It’s time once again for staff of Halifax Public Libraries to share their favourite books published in 2013. As always I’m impressed by the diversity of their reading interests and the fact that the same book is never nominated twice.
(part one was posted yesterday)
A Spear of Summer Grass (M)
by Deanna Raybourn
“Exiled to Kenya after her latest scandalous exploit, Delilah Drummond, now the mistress of her step-father’s crumbling estate, falls into the decadent pleasures of society until she meets Ryder White who becomes her guide to the beauty of this complex world. Set in 1920s British Kenya.”
The Rosie Project (M)
by Graeme Simsion
“A classic screwball romance about a handsome but awkward genetics professor and the woman who is totally wrong for him. A first-date dud, socially awkward and overly fond of quick-dry clothes, genetics professor Don Tillman has given up on love, until a chance encounter gives him an idea. He will design a questionnaire – a sixteen-page, scientifically researched questionnaire – to uncover the perfect partner.”
The Painted Girls (M)
by Cathy Marie Buchanan
“A heartrending, gripping novel set in belle époque Paris and inspired by the real-life model for Degas’s Little Dancer Aged 14 and by the era’s most famous criminal trials. Following their father’s sudden death, the Van Goethem sisters find their lives upended. Without his wages, and with the small amount their laundress mother earns disappearing into the absinthe bottle, eviction seems imminent. With few options for work, Marie is dispatched to the Paris Opéra, where she will be trained to enter the famous Ballet and meet Edgar Degas. Her older sister, Antoinette, finds employment—and the love of a dangerous young man—as an extra in a stage adaptation of Émile Zola’s Naturalist masterpiece L’Assommoir. Set at a moment of profound artistic, cultural, and societal change,The Painted Girls is a tale of two remarkable sisters rendered uniquely vulnerable to the darker impulses of “civilized society.””
Speaking from Among the Bones (M)
by Alan Bradley
“Eleven-year-old amateur detective and ardent chemist Flavia de Luce is used to digging up clues, whether they’re found among the potions in her laboratory or between the pages of her insufferable sisters’ diaries. What she is not accustomed to is digging up bodies. Upon the five-hundredth anniversary of St. Tancred’s death, the English hamlet of Bishop’s Lacey is busily preparing to open its patron saint’s tomb. Nobody is more excited to peek inside the crypt than Flavia, yet what she finds will halt the proceedings dead in their tracks…”
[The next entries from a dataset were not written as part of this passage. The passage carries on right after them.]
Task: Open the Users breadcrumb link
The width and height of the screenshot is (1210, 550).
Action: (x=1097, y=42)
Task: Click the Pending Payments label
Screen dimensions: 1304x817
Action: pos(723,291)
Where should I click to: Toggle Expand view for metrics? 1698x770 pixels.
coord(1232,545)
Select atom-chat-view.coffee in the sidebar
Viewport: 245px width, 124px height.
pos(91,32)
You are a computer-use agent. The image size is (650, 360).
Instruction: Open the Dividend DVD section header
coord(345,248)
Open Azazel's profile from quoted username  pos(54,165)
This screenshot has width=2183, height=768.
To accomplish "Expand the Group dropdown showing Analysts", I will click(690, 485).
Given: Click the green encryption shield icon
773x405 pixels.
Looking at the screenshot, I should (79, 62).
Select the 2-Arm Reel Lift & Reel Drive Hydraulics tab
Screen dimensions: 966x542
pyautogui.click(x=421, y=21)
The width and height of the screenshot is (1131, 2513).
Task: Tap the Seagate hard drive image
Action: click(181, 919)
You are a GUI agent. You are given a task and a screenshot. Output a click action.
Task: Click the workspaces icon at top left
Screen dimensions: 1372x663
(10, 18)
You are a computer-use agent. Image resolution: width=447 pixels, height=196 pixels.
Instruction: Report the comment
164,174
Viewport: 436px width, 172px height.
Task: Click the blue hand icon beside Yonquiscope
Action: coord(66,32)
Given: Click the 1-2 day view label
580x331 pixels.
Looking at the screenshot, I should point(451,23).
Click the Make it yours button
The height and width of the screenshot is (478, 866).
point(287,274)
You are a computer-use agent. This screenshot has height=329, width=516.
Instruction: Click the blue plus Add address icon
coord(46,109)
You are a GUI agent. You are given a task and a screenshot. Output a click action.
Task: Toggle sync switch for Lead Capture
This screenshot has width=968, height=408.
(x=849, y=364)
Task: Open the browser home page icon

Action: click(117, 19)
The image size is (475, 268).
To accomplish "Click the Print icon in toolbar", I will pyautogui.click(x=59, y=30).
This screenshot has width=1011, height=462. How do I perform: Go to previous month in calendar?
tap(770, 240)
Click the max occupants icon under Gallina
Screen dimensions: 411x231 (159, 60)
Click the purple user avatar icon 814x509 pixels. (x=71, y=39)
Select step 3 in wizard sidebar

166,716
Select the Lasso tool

The Ocean at the End of the Lane (M)
by Neil Gaiman
“Sussex, England. A middle-aged man returns to his childhood home to attend a funeral. Although the house he lived in is long gone, he is drawn to the farm at the end of the road, where, when he was seven, he encountered a most remarkable girl, Lettie Hempstock, and her mother and grandmother. He hasn’t thought of Lettie in decades, and yet as he sits by the pond (a pond that she’d claimed was an ocean) behind the ramshackle old farmhouse, the unremembered past comes flooding back. And it is a past too strange, too frightening, too dangerous to have happened to anyone, let alone a small boy.”
The Orenda (M)
by Joseph Boyden
“An epic story of first contact between radically different worlds, steeped in the natural beauty and brutality of our country’s formative years. A visceral portrait of life at a crossroads, The Orenda opens with a brutal massacre and the kidnapping of the young Iroquois Snow Falls, a spirited girl with a special gift. Her captor, Bird, is an elder and one of the Huron Nation’s great warriors and statesmen. It has been years since the murder of his family, and yet they are never far from his mind. In Snow Falls, Bird recognizes the ghost of his lost daughter and sees that the girl possesses powerful magic that will be useful to him on the troubled road ahead. Bird’s people have battled the Iroquois for as long as he can remember, but both tribes now face a new, more dangerous threat from afar…”
The Woman Who Wouldn’t Die (M)
by Colin Cotterill
“When a murdered woman suddenly reappears in her Lao village home with clairvoyant powers and is enlisted by a ghost to help find his remains at the bottom of a river, national coroner Siri Paiboun oversees the excavation.”